A necessidade de amparo e proteção, diante da dor de se constituir como ser humano, transformou alguns de nós em seres pragmáticos, especialistas em soluções racionais. A razão passou a ser a nossa verdade. Criamos e desenvolvemos uma máscara para cobrir nossas emoções, como a do personagem do filme “O homem da máscara de ferro”. Ao tirá-la, é possível que as marcas já estejam incrustadas na nossa alma (psique), sem precisar mais usá-las.

Que tal se desfazer das máscaras e apoderar-se de escudos? Estes sim nos preservam quando precisamos nos defender. Os escudos estão mais próximos dos nossos instintos de preservação. Em algum momento da vida precisamos usar do mecanismo de rigidez para sobreviver à morte de um ente querido, a separações, falências, doenças graves. Mas se ao invés disso optássemos pelos escudos? Porque em ocasiões assim, usando armaduras, perdemos parte da nossa docilidade e sensibilidade, de esperança e crença no amor próprio e do outro por nós.

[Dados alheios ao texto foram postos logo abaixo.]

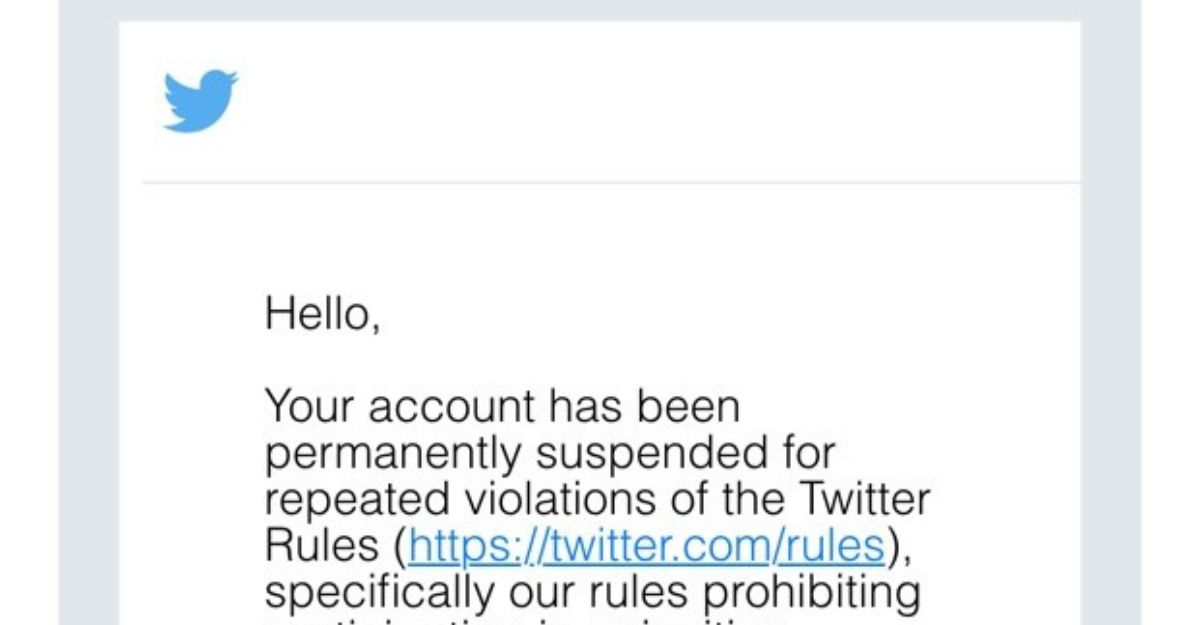The image size is (1200, 625).
Task: Click the words "permanently suspended for"
Action: coord(549,454)
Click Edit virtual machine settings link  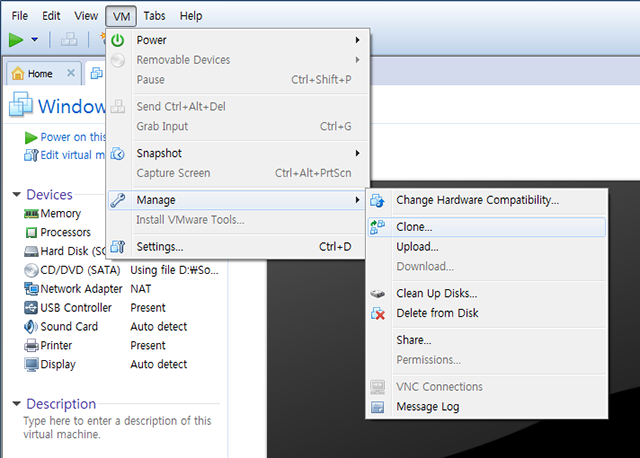(x=72, y=155)
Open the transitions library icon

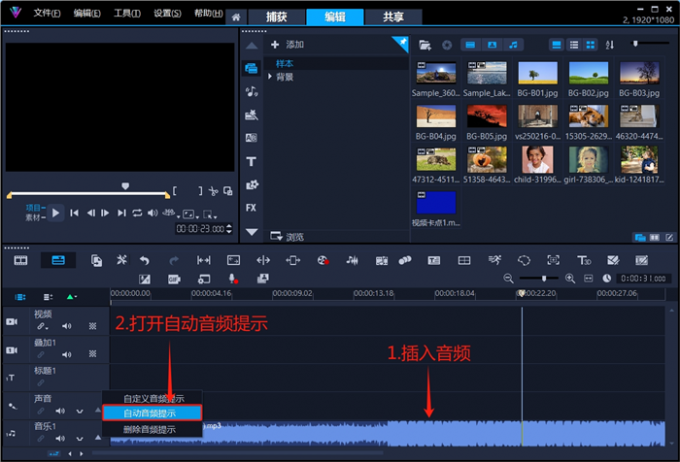[x=251, y=138]
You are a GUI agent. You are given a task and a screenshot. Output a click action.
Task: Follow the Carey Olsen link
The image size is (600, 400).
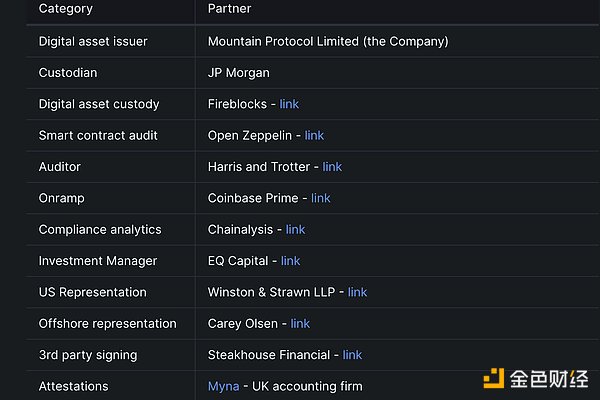pyautogui.click(x=300, y=323)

Encontro pessoas que viveram perdas significativas, que vivenciaram dores tão intensas que se perderam em si mesmas, construindo barreiras emocionais que as distanciaram do sentido de suas vidas. Passaram a dirigir seu destino como alguém que dirige um carro com o “freio de mão puxado”.

É hora de nos revermos, de transformar nossas armaduras cobertas de sofrimentos e dores em escudos com brilhos de afeto, amor e carinho pela vida. Um ser que usa escudo é um ser resiliente. O que veste a armadura tem grande possibilidade de ficar doente. O excesso de defesa cria o chamamos de pseudoself ou falso “eu”, um modus operandi que protege a pessoa dela mesma, enquanto vive desconectada de suas emoções. Pessoas que, após tempo, se perguntam onde estavam que não perceberam que viveram distantes delas mesmas, por longo período ou vida inteira. Pessoas que não sabem o que gostam, não sentem os prazeres da vida e lidam mal com o lazer.

Se você ainda não trocou a sua armadura por um escudo, ainda é tempo. Afinal, só você tem os recursos e as ferramentas para desconstruir sua armadura. Basta limpar o coração do ódio, rancor, vingança, da agressividade e compreender esse outro que lhe acompanha na sua jornada, um empréstimo do Criador para o seu processo de evolução.

Faça as pazes consigo mesmo. Quando isso acontecer, escreva uma carta para você. Isso mesmo: de você para você. Fale tudo o que gostaria de ter dito a si mesmo ao longo da vida e, por tantas defesas, não falou. Um exemplo: a quantas coisas gostaria de ter dito “não” e disse “sim”, só para não desagradar?

Escreva com o coração, porque a razão, nessas horas, só serve para atrapalhar. Use da autenticidade, seja gentil com você, porque você merece.

Sebastião Souza
Psicoterapeuta de casais e famílias

Armadura é armadilha. Escudo é preservação.